When he spoke at the opening, Lovell FHCC Director Patrick Sullivan recounted a story related to a Green House home he visited in Michigan. “Ota” moved from a traditional long-term care facility to a Green House home, he said. Before she moved, she was most likely depressed and kept to herself. “A short while after moving into the Green House home, Ota began eating her meals around the kitchen table and socializing with a few of the other residents,” he said.

“It became known that Ota always gardened. With the encouragement of staff and because she was in a Green House home, Ota was able to once again take up gardening … This act of planting and caring for flowers helped change Ota’s life,” Sullivan said.

“These stories of transformation are common among Green House residents,” he added.
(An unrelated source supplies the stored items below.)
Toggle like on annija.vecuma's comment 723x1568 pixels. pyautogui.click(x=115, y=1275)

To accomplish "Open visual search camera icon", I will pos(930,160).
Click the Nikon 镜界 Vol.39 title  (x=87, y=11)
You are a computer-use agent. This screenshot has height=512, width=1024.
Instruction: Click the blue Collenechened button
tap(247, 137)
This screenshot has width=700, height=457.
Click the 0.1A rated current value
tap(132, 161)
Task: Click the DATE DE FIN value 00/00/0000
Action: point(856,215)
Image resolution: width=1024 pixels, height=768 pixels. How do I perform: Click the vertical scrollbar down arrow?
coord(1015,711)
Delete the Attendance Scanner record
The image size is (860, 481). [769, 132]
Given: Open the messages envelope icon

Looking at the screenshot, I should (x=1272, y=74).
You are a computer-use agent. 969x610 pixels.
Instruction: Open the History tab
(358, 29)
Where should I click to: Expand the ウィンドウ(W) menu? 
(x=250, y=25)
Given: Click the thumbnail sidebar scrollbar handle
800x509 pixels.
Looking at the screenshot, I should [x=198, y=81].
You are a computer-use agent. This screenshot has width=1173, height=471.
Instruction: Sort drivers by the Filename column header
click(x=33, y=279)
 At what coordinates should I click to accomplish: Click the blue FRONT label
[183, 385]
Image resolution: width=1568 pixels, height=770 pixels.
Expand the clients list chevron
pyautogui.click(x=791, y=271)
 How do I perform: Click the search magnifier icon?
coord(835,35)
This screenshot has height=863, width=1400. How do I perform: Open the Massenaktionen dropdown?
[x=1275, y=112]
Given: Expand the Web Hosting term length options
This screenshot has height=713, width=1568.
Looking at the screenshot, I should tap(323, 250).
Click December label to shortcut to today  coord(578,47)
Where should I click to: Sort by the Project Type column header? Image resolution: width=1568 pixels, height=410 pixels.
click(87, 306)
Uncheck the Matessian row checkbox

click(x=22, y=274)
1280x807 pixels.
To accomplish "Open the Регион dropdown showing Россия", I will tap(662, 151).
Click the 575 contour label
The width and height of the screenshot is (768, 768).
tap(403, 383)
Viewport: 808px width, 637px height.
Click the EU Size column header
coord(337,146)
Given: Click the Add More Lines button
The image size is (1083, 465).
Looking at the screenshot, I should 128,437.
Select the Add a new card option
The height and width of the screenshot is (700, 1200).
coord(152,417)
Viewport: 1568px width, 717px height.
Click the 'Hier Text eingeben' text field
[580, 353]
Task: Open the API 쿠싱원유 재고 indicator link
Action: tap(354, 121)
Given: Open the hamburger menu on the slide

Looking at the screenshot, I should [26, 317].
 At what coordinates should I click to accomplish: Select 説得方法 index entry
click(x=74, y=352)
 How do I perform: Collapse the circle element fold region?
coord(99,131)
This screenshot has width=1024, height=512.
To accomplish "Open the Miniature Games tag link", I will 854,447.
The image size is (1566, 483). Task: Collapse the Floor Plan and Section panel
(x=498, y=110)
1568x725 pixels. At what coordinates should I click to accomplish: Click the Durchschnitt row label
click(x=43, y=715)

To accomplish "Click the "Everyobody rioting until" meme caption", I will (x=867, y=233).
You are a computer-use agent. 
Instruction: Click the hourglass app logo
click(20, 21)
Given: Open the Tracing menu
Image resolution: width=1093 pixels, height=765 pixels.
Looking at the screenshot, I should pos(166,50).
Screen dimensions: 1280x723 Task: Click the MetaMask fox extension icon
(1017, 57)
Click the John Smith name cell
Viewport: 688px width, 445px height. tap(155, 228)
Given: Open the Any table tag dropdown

Hojlo praised Lovell FHCC leaders for having the courage to implement a “vision that was outside the norm, outside the current world view. It embraces the human being we are serving, at the very center of care. You will serve them in their home.”

Burke said she’s already packing and anticipating her move to a Green House home this winter. She downsized once before when she had to give up her Lake Villa home after she suffered a heart attack. She recovered but still has high blood pressure symptoms that make it impossible for her to live on her own.

“Where I live now is an institution,” she said. “After I move, there will be no more long corridors, no linen carts, medicine trays and stuff sitting in the halls … The Green House doesn’t look or feel like an institution. It’s in a subdivision; it’s like a home.”

Each home cost approximately $3 million to build and will house 10 residents. The homes feature private bedrooms and bathrooms and a communal living room, den and open kitchen with a table large enough for all the residents to sit around. Two “universal workers” will be on duty at all times. The workers provide patient care, cook, do some light housekeeping and help with resident activities.

The Green House model allows residents to live as autonomous as possible, giving them choices including what they want to eat and when. Residents will have input on daily menus, and the food will be prepared in the home.

“With these homes, we are building choices,” Sullivan said during his remarks. “These homes are symbols of autonomy, choice and quality of life for our long-term care residents. They represent the very best in patient-centered care.”

Residents of the homes are Veterans with service-connected disabilities. Burke was badly injured when she was thrown from a jeep while on duty. Because of the accident, she was forced to get out after six years.

“I wanted to stay in. I loved the service,” she said. She joined the Women’s Army Corps in 1942, at the age of 19, because “there was a war going on, and I wanted to do something for my country.”  A native of the Bronx at the time, she said she tried first to work at a defense factory. “They told me I wasn’t tough enough, so I joined the Army.”

Once she enlisted, she was assigned as a medical technician because she had a year of student nursing experience. “There would be one nurse for several wards, so I would take care of a whole ward myself at night, giving shots and medications and checking vitals,” she remembered. “But mostly I consoled them, especially the guys from overseas. They needed support mentally and emotionally. They had been through Hell.”

Lovell FHCC is the second medical facility in the Department of Veterans Affairs to open Green House homes. The first one opened at the VA medical center in Danville, Ill., part of the Illiana Health Care System. To date, the Green House Project has developed 135 homes in 21 states. Up to six homes will be built at Lovell FHCC.